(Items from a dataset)

-*-

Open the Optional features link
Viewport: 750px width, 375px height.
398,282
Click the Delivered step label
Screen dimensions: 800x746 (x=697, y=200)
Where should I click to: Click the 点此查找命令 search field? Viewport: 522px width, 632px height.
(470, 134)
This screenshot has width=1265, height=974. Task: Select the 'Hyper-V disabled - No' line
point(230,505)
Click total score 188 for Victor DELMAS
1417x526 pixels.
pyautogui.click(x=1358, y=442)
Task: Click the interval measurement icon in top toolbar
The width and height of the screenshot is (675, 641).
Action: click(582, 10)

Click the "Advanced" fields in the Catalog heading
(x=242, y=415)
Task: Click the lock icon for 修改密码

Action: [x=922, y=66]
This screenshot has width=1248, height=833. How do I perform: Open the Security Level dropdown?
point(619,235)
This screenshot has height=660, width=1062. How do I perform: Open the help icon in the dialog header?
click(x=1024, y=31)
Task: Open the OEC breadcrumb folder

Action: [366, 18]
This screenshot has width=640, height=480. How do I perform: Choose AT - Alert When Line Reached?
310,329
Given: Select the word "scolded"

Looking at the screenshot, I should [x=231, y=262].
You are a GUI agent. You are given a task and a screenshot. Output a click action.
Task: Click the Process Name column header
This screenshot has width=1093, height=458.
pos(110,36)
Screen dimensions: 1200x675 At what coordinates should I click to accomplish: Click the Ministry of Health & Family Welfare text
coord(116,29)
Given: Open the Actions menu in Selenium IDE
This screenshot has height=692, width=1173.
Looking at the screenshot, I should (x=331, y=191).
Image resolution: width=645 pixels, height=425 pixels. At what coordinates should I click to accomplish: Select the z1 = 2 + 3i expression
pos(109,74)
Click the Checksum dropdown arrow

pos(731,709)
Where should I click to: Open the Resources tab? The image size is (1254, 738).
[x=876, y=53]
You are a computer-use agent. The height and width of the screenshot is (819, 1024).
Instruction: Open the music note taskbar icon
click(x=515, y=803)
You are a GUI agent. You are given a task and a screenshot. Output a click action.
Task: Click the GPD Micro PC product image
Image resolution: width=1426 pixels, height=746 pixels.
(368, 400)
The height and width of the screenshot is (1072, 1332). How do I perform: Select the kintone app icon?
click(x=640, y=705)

-*-

Every entry needs to be retyped exactly.

**Exercise solution**.
Open the Optional features link
Viewport: 750px width, 375px height.
398,282
Click the Delivered step label
Screen dimensions: 800x746 (x=697, y=200)
Where should I click to: Click the 点此查找命令 search field? Viewport: 522px width, 632px height.
(470, 134)
This screenshot has width=1265, height=974. Task: Select the 'Hyper-V disabled - No' line
point(230,505)
Click total score 188 for Victor DELMAS
1417x526 pixels.
pyautogui.click(x=1358, y=442)
Task: Click the interval measurement icon in top toolbar
The width and height of the screenshot is (675, 641).
Action: click(582, 10)

Click the "Advanced" fields in the Catalog heading
(x=242, y=415)
Task: Click the lock icon for 修改密码

Action: [x=922, y=66]
This screenshot has width=1248, height=833. How do I perform: Open the Security Level dropdown?
point(619,235)
This screenshot has height=660, width=1062. How do I perform: Open the help icon in the dialog header?
click(x=1024, y=31)
Task: Open the OEC breadcrumb folder

Action: [366, 18]
This screenshot has width=640, height=480. How do I perform: Choose AT - Alert When Line Reached?
310,329
Given: Select the word "scolded"

Looking at the screenshot, I should [x=231, y=262].
You are a GUI agent. You are given a task and a screenshot. Output a click action.
Task: Click the Process Name column header
This screenshot has width=1093, height=458.
pos(110,36)
Screen dimensions: 1200x675 At what coordinates should I click to accomplish: Click the Ministry of Health & Family Welfare text
coord(116,29)
Given: Open the Actions menu in Selenium IDE
This screenshot has height=692, width=1173.
Looking at the screenshot, I should (x=331, y=191).
Image resolution: width=645 pixels, height=425 pixels. At what coordinates should I click to accomplish: Select the z1 = 2 + 3i expression
pos(109,74)
Click the Checksum dropdown arrow

pos(731,709)
Where should I click to: Open the Resources tab? The image size is (1254, 738).
[x=876, y=53]
You are a computer-use agent. The height and width of the screenshot is (819, 1024).
Instruction: Open the music note taskbar icon
click(x=515, y=803)
You are a GUI agent. You are given a task and a screenshot. Output a click action.
Task: Click the GPD Micro PC product image
Image resolution: width=1426 pixels, height=746 pixels.
(368, 400)
The height and width of the screenshot is (1072, 1332). How do I perform: Select the kintone app icon?
click(x=640, y=705)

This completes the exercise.